The circular plate's shape and the depth ensures that specific calculative techniques, like integration, are required to understand fluid forces adequately.
These forces can be computed using integral calculus by adding up the tiny force elements over the submerged surface.

The concept of odd functions is immensely useful in simplifying integration tasks, especially with symmetrical intervals.

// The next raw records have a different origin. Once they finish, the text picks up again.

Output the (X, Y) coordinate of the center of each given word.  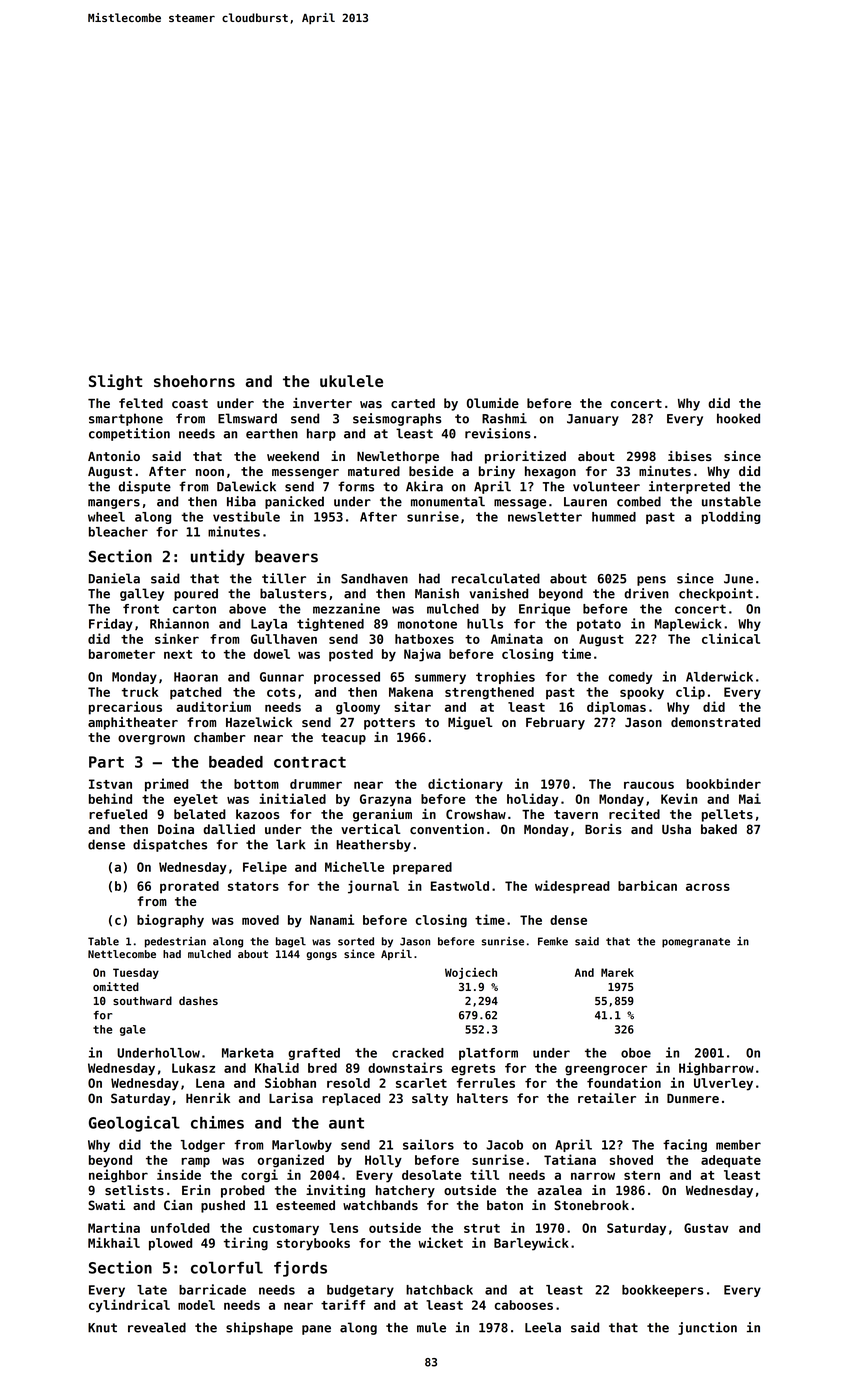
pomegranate (696, 943)
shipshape (259, 1328)
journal (373, 887)
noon (210, 472)
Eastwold (460, 886)
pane (316, 1330)
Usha (676, 829)
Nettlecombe (122, 954)
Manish (437, 593)
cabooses (524, 1305)
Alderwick (719, 676)
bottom (256, 784)
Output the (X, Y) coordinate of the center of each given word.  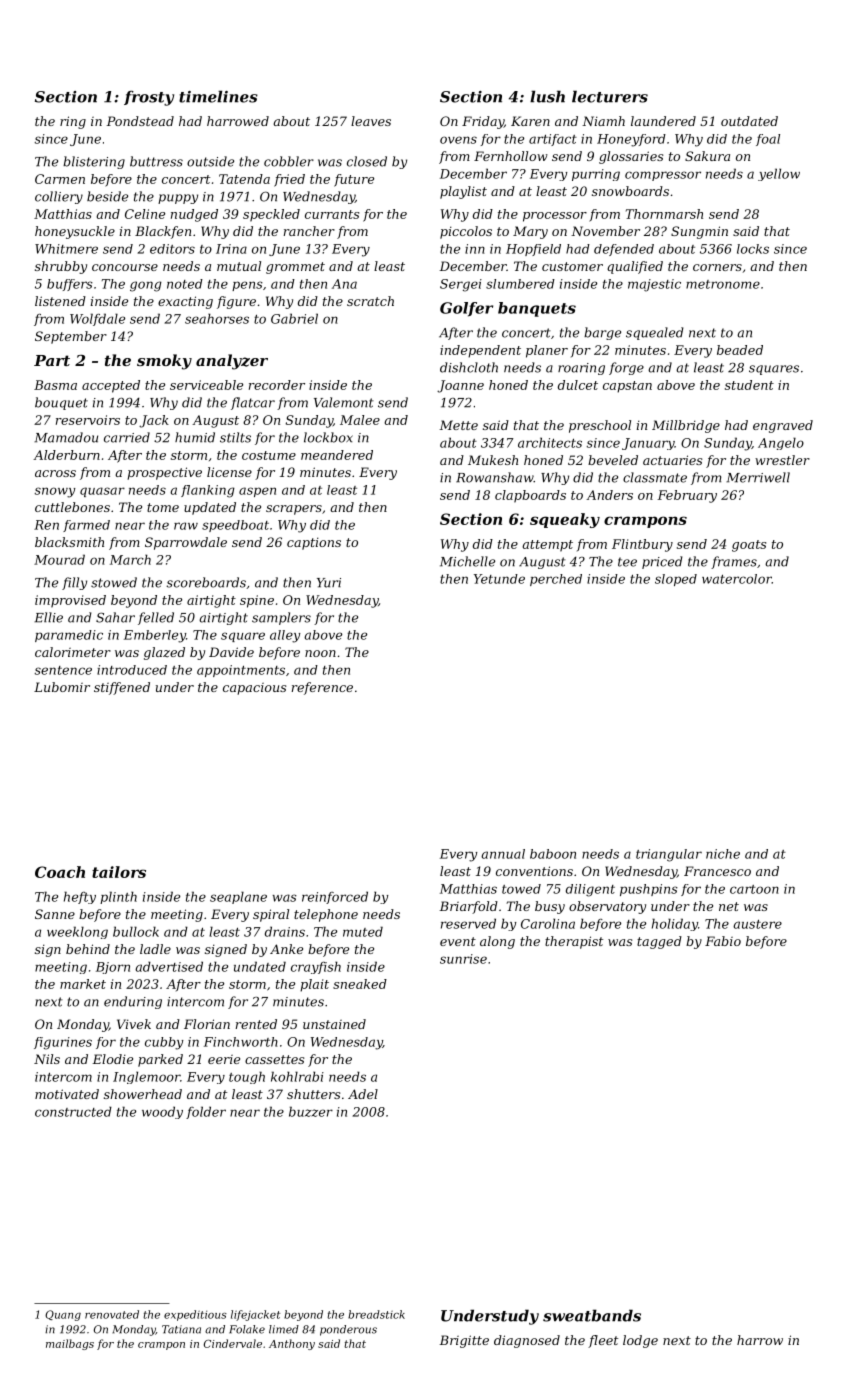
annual (503, 854)
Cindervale (233, 1343)
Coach (60, 872)
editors (172, 249)
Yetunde (499, 579)
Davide (231, 652)
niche (723, 854)
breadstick (376, 1314)
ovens (458, 140)
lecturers (610, 96)
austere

An odd function, \( f(x) \), holds the property:

• \( f(-x) = -f(x) \)

When integrating an odd function over an interval symmetric around zero

\( [-a, a] \)

• the result is zero: \( \int_{-a}^{a} f(x) \, dx = 0 \).

This property can greatly simplify our calculations. In our problem, the integrand is an odd function over a symmetric interval from \( k-r \) to \( k+r \).
Therefore, the integral over the entire interval from \( k-r \) to \( k+r \) can be ignored as it evaluates to zero. As a result, we are left focusing mainly on half of the interval for calculations.

Integral calculus is a fundamental tool for calculating quantities like fluid force for submerged objects. By integrating the pressure over the surface area, we determine the total fluid force applied to that surface.

• In essence, it involves slicing the surface into infinitely small pieces, calculating the force on each piece, and summing these forces.

For the circular plate example, we calculate the fluid force using the integral:

• \( F = \int_{k-r}^{k+r} w(k-y) 2\pi \sqrt{r^2 - (y-k)^2} \, dy \).

However, by using the properties of odd functions, the integral simplifies significantly.
These simplifications can then lead to evaluating the fluid force by geometric formulas or other techniques.
Integral calculus, therefore, not only helps in setting up the problem but also in finding ways to solve it efficiently.